TASK DIRECTIONS
Look below for the line containing "Viewport: 693px width, 777px height.". Reproduce it and every line after it exactly, and nothing more.
*** EXCERPTED RECORDS ***
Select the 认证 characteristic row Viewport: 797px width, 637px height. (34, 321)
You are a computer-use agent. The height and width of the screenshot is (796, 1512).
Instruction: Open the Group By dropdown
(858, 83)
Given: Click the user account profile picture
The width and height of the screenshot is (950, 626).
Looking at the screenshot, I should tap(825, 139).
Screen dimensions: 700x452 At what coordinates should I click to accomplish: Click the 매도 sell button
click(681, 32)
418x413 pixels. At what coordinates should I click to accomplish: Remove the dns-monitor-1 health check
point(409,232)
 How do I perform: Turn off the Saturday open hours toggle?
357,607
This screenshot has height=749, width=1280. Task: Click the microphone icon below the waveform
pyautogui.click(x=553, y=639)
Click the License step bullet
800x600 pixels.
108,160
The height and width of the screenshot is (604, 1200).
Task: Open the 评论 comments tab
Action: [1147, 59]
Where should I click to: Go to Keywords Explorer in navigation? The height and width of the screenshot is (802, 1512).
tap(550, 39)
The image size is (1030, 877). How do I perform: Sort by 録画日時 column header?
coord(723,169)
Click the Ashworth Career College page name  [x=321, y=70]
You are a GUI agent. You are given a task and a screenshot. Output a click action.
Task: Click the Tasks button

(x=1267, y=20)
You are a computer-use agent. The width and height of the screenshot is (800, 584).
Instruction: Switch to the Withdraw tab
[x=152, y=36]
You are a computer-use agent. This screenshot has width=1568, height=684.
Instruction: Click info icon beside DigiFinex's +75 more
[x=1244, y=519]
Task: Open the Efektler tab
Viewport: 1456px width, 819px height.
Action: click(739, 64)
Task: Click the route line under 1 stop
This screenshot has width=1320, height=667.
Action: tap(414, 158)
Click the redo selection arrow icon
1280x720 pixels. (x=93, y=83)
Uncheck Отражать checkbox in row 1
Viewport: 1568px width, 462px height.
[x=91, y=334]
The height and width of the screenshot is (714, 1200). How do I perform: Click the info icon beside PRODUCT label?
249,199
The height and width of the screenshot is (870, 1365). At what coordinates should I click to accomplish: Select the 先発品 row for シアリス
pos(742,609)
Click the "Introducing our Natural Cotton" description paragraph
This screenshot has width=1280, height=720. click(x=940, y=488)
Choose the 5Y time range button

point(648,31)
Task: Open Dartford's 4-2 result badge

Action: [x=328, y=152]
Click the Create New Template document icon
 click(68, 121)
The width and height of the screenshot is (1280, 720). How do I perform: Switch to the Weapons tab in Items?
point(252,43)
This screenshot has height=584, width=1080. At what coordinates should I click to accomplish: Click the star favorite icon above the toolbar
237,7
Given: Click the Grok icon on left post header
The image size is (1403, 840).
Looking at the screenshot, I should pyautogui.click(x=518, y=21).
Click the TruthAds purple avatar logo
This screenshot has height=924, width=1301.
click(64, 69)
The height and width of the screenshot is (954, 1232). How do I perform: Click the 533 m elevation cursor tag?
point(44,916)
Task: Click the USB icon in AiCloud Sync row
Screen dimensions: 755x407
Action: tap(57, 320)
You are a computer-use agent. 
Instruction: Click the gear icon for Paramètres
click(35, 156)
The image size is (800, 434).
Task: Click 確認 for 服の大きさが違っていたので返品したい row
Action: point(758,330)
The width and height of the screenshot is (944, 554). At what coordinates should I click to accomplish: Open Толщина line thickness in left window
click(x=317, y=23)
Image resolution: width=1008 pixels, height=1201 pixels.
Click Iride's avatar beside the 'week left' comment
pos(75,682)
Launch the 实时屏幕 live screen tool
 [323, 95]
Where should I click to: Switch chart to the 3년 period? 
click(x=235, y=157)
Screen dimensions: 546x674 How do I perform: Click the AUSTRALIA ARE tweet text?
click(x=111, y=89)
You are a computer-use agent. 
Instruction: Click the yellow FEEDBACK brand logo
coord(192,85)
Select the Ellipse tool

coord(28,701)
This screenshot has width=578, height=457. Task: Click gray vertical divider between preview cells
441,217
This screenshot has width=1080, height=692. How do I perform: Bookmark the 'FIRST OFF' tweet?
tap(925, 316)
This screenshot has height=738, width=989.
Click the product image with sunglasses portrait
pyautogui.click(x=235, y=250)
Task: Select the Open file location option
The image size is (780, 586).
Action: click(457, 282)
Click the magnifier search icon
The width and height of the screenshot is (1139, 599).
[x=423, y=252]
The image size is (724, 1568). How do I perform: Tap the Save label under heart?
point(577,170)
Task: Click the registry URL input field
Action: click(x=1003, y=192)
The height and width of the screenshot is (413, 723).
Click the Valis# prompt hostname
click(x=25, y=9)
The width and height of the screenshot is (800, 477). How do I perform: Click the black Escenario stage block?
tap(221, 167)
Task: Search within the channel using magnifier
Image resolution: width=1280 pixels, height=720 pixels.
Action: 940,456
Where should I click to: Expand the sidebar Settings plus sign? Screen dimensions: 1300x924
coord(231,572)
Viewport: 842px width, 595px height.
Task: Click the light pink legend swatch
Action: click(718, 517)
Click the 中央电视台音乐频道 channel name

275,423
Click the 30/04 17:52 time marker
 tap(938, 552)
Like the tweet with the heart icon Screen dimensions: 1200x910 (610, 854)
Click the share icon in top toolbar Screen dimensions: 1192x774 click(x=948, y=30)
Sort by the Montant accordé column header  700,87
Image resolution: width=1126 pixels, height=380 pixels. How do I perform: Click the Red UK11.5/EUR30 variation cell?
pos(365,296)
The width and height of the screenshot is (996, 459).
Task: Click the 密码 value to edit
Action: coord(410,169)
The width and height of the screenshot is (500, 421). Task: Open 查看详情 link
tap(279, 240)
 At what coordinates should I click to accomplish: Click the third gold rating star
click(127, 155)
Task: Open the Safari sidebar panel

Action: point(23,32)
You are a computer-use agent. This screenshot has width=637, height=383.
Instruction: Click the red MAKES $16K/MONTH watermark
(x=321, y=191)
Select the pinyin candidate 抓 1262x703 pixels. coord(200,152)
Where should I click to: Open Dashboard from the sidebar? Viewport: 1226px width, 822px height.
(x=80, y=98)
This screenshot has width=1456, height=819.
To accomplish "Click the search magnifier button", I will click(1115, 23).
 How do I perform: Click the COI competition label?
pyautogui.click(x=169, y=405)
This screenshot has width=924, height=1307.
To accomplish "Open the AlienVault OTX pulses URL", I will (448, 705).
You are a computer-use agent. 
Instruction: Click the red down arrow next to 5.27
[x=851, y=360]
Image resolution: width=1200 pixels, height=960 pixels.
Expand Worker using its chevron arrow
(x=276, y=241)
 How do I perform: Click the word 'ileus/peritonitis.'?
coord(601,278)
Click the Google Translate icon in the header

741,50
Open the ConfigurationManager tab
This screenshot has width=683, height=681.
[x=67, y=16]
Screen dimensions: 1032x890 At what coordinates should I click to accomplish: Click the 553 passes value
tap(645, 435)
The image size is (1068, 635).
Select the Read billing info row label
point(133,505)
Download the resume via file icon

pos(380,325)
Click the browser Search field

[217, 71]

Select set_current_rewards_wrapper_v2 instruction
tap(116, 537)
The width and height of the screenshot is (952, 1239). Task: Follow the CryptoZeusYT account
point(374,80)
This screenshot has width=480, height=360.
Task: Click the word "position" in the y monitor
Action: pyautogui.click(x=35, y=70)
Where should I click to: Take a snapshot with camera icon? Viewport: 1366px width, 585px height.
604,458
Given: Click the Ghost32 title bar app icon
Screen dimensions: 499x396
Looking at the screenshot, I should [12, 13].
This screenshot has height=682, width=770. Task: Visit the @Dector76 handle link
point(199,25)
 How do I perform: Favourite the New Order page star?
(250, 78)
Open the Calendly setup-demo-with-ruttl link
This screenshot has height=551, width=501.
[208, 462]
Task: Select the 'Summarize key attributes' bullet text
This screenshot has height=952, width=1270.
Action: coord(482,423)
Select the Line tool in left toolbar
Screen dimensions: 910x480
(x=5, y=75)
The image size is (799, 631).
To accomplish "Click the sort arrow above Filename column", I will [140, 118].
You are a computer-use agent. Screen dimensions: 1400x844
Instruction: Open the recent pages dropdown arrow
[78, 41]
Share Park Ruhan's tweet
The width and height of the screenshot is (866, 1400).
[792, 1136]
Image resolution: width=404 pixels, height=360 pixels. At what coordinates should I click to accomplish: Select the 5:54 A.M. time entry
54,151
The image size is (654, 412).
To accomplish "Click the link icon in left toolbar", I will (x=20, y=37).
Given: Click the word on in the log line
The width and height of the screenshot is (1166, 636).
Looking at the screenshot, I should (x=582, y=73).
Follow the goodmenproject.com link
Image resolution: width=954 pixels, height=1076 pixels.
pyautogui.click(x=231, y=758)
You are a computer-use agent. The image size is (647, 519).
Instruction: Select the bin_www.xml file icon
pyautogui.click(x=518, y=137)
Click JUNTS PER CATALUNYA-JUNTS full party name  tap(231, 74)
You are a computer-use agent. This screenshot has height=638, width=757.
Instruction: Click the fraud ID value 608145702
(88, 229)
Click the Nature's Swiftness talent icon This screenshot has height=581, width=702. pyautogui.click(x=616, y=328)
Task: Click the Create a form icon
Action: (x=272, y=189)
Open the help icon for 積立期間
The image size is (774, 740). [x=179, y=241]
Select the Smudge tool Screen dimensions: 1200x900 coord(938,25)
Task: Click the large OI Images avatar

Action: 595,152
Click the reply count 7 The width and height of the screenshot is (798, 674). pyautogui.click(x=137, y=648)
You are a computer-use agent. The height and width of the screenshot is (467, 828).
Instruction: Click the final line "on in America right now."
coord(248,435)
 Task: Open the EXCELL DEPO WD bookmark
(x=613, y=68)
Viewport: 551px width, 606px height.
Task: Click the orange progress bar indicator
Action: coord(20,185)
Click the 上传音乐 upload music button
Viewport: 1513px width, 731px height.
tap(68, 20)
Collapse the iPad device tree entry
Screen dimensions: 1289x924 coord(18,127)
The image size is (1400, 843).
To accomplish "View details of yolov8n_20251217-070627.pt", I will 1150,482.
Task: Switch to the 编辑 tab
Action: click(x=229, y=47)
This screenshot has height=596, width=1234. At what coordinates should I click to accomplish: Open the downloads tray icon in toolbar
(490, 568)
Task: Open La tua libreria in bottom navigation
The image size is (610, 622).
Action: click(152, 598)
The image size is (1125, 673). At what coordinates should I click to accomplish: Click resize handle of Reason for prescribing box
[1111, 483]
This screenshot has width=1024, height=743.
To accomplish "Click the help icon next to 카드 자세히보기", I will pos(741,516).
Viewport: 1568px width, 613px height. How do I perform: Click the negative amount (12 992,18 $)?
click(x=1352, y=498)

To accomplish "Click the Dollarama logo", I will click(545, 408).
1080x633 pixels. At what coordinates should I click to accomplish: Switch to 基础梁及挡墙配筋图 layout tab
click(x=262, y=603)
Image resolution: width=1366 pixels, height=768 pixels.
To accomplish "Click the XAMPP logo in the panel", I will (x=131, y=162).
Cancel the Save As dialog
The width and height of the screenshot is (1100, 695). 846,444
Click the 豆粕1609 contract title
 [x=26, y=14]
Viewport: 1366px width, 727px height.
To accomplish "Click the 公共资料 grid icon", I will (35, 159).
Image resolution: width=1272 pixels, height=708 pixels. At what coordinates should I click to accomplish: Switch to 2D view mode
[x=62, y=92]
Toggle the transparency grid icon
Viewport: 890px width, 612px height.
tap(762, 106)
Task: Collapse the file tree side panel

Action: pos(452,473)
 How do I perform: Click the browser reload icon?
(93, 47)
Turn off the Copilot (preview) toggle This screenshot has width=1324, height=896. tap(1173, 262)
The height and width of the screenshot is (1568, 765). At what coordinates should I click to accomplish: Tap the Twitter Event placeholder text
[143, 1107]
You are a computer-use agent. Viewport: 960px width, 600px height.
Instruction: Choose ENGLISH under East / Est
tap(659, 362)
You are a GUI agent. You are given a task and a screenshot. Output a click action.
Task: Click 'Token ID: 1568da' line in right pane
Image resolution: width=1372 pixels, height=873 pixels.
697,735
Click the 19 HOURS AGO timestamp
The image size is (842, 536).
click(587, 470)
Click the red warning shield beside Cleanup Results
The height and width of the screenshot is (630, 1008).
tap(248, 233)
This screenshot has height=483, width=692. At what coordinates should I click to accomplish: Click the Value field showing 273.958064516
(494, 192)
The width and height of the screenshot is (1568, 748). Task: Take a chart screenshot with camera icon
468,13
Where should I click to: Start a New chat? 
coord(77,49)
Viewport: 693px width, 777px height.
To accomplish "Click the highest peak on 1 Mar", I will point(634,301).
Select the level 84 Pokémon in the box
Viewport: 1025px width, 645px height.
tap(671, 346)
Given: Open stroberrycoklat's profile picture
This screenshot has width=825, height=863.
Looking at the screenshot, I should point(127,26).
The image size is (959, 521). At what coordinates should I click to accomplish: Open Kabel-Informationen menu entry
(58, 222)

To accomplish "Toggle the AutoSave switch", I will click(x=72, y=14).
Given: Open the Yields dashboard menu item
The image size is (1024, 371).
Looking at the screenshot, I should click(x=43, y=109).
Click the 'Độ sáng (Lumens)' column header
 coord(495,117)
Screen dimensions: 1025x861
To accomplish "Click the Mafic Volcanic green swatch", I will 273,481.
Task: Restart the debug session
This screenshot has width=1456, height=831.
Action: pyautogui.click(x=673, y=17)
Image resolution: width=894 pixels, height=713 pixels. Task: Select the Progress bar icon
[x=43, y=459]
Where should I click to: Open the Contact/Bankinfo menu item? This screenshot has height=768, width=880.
*** End of EXCERPTED RECORDS ***
RESULT
Viewport: 693px width, 777px height.
To accomplish "Click the highest peak on 1 Mar", I will point(634,301).
Select the level 84 Pokémon in the box
Viewport: 1025px width, 645px height.
tap(671, 346)
Given: Open stroberrycoklat's profile picture
This screenshot has width=825, height=863.
Looking at the screenshot, I should point(127,26).
The image size is (959, 521). At what coordinates should I click to accomplish: Open Kabel-Informationen menu entry
(58, 222)

To accomplish "Toggle the AutoSave switch", I will click(x=72, y=14).
Given: Open the Yields dashboard menu item
The image size is (1024, 371).
Looking at the screenshot, I should click(x=43, y=109).
Click the 'Độ sáng (Lumens)' column header
 coord(495,117)
Screen dimensions: 1025x861
To accomplish "Click the Mafic Volcanic green swatch", I will 273,481.
Task: Restart the debug session
This screenshot has width=1456, height=831.
Action: pyautogui.click(x=673, y=17)
Image resolution: width=894 pixels, height=713 pixels. Task: Select the Progress bar icon
[x=43, y=459]
Where should I click to: Open the Contact/Bankinfo menu item? This screenshot has height=768, width=880.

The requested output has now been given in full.